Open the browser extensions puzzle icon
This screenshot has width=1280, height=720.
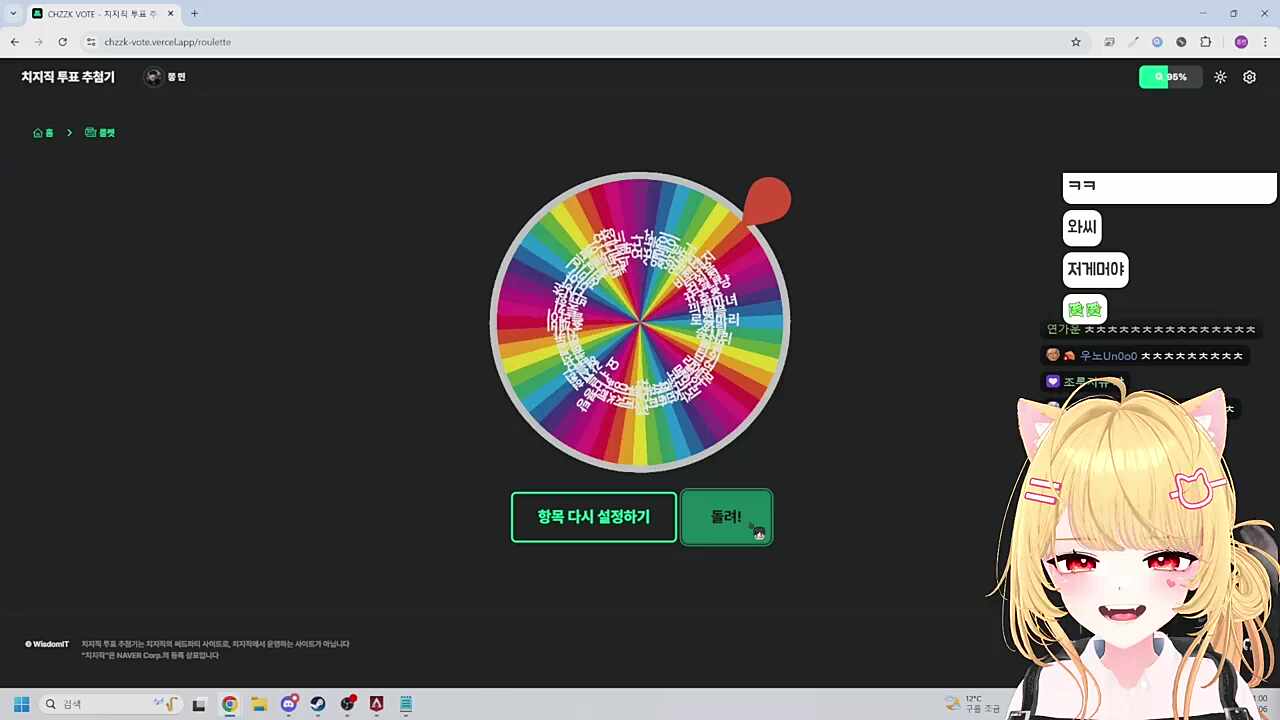point(1205,42)
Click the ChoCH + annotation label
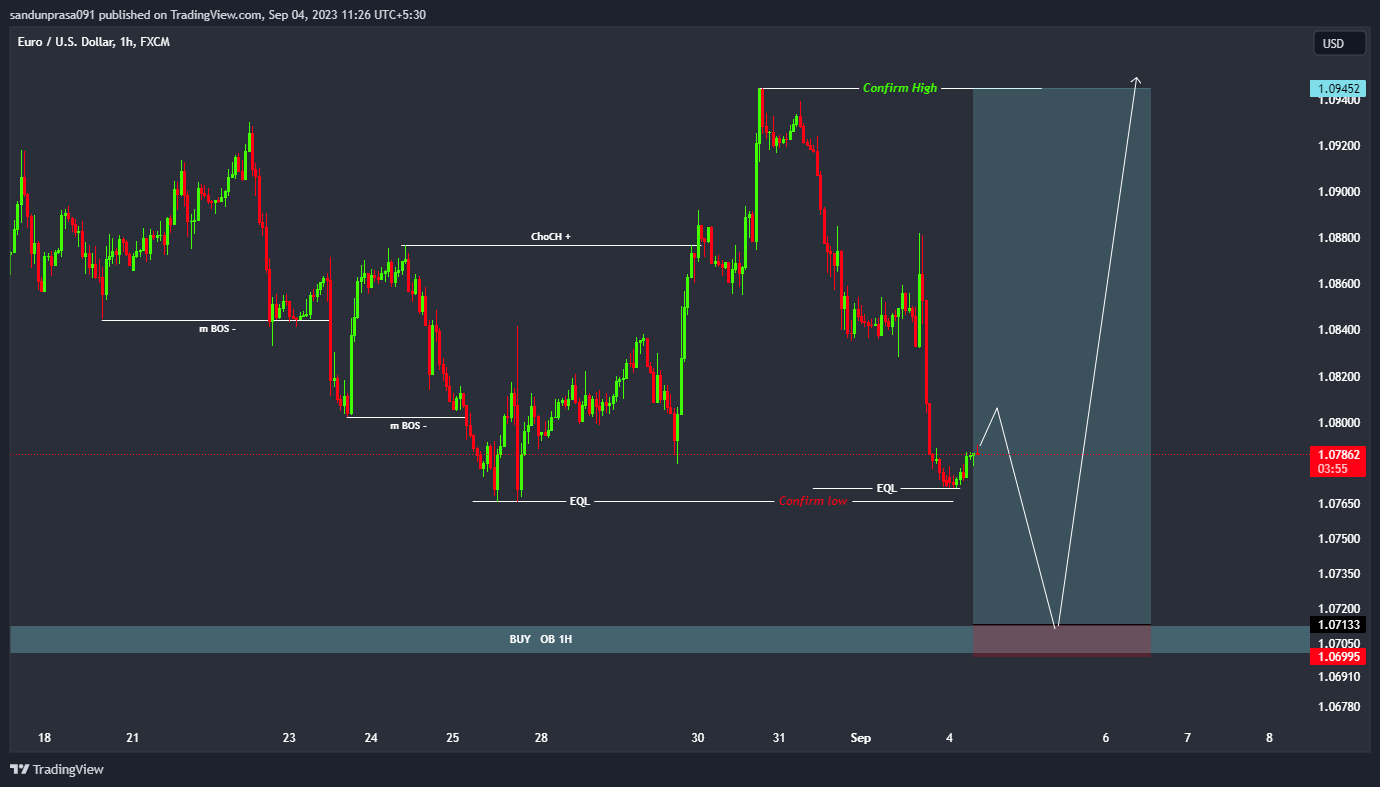 (551, 237)
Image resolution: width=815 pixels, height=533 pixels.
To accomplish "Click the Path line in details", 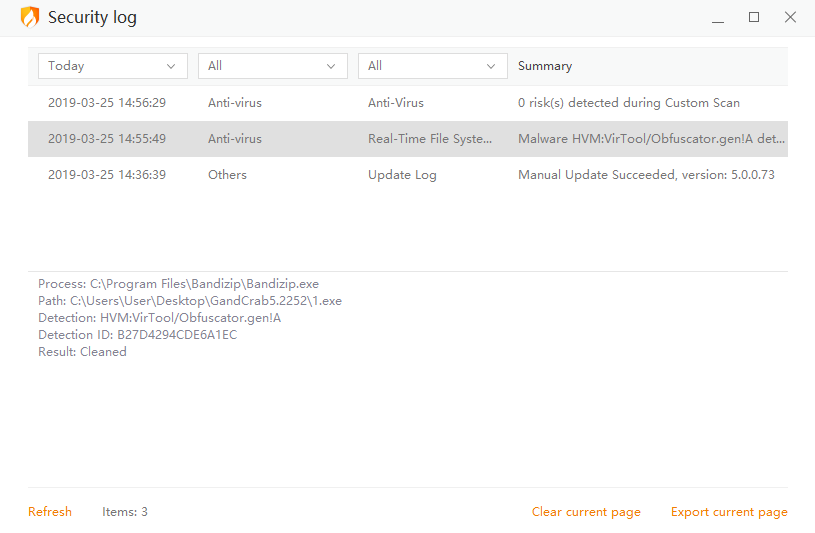I will (190, 301).
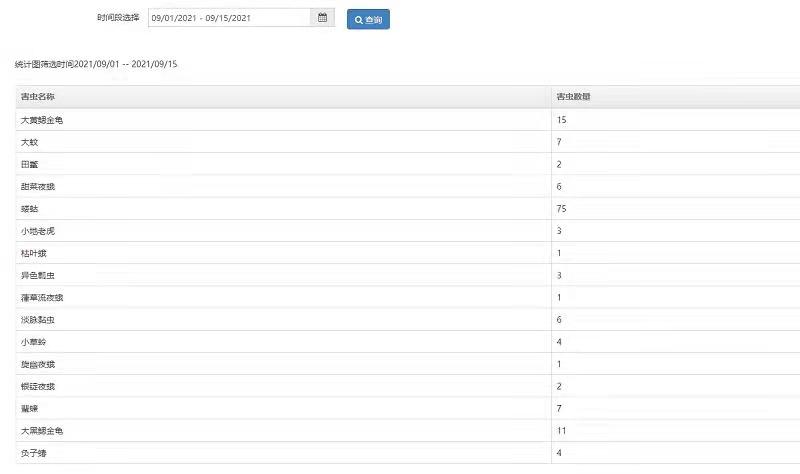Viewport: 800px width, 474px height.
Task: Select the 小地老虎 pest row
Action: (39, 231)
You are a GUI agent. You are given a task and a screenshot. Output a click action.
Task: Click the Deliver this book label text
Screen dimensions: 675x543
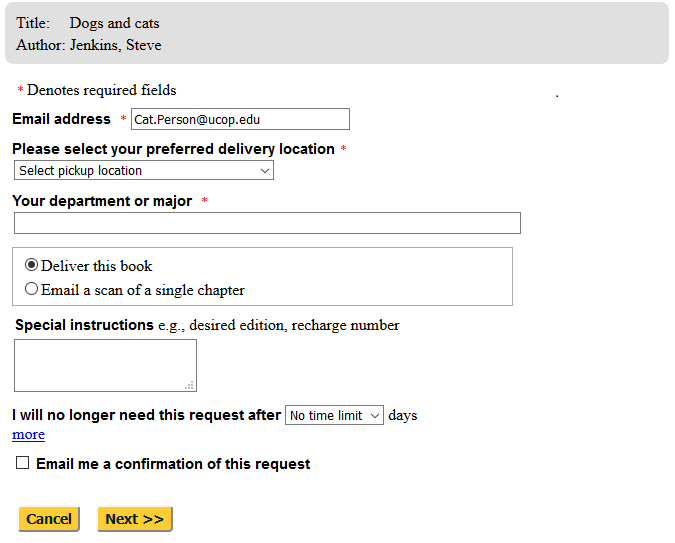tap(96, 266)
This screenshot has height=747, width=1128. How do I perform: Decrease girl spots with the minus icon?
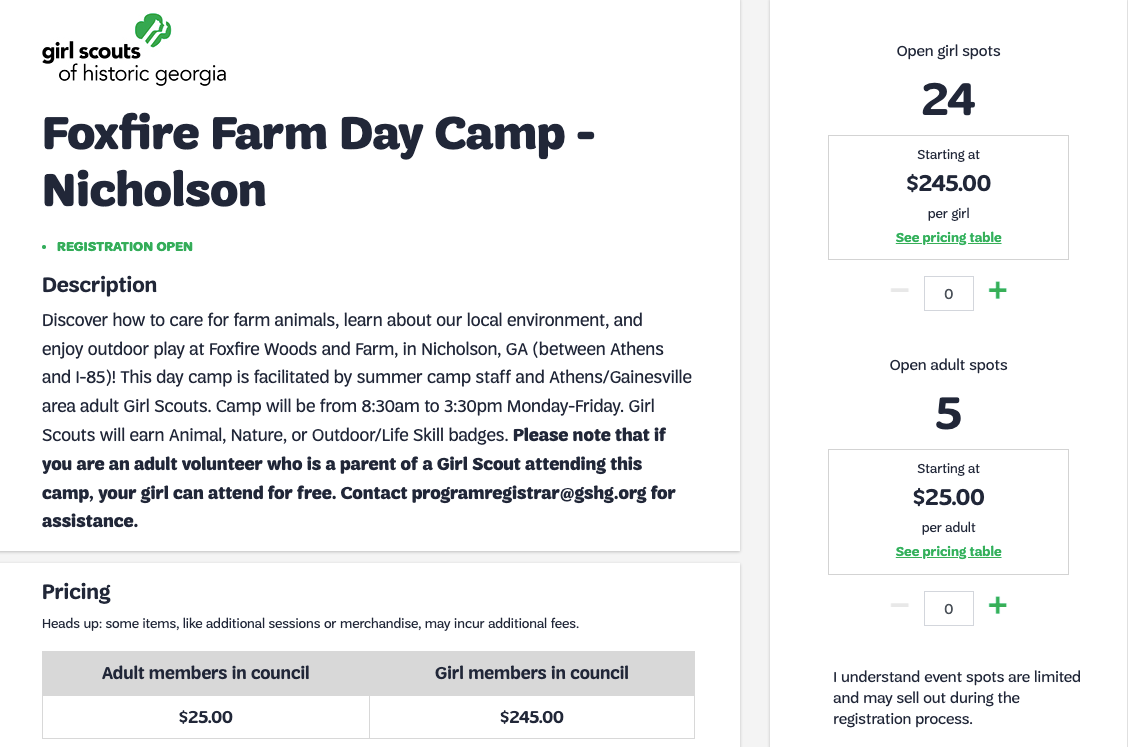[x=899, y=291]
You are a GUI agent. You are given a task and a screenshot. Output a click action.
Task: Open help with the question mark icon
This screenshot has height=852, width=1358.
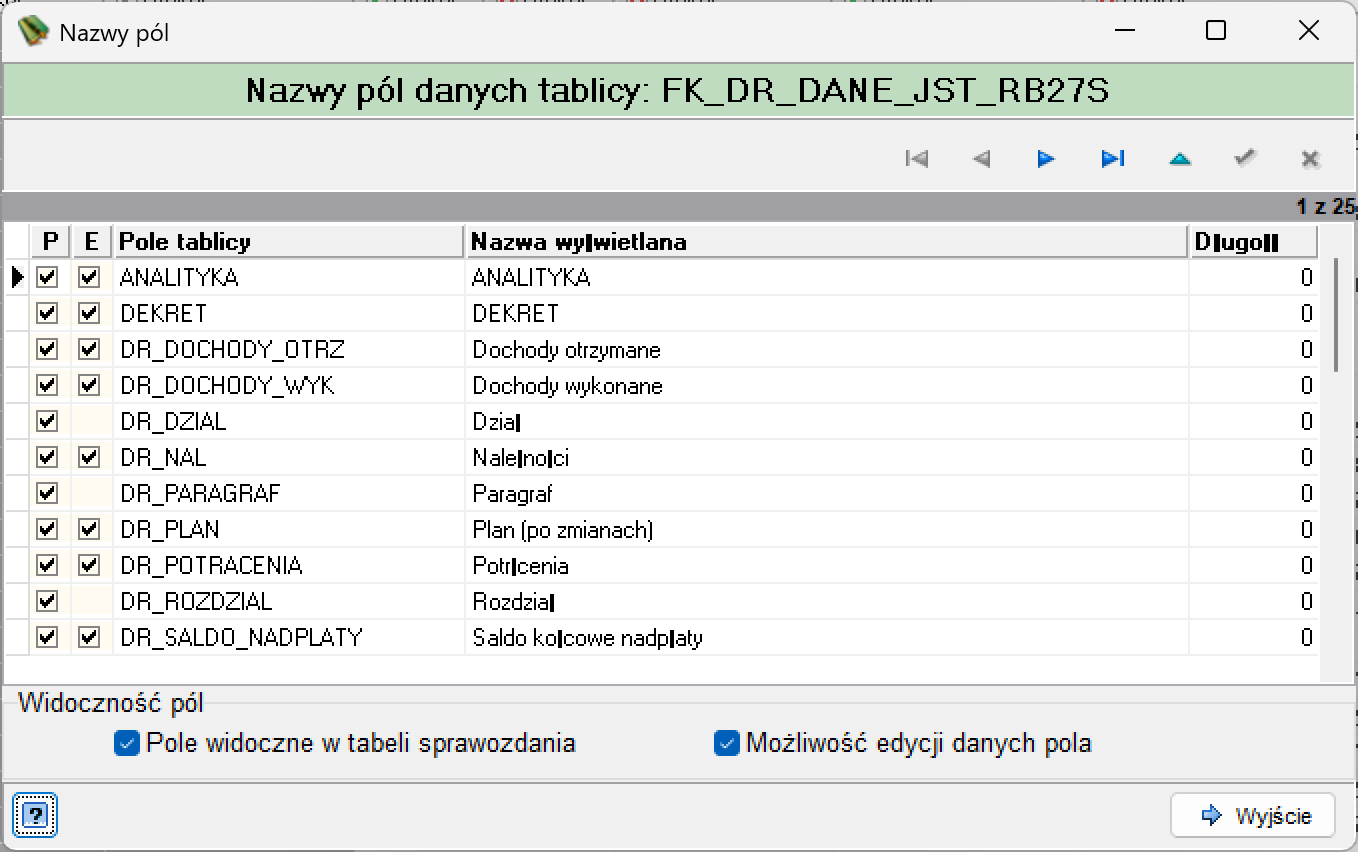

********

Copy out exactly the lines that run from the line containing "Task: Click the Deliver this book label text" through the last line of the material, and nothing more; omit the pictures.

◆ Task solution ◆
Task: Click the Deliver this book label text
Screen dimensions: 675x543
tap(96, 266)
This screenshot has height=747, width=1128. How do I perform: Decrease girl spots with the minus icon?
[x=899, y=291]
You are a GUI agent. You are given a task and a screenshot. Output a click action.
Task: Open help with the question mark icon
This screenshot has height=852, width=1358.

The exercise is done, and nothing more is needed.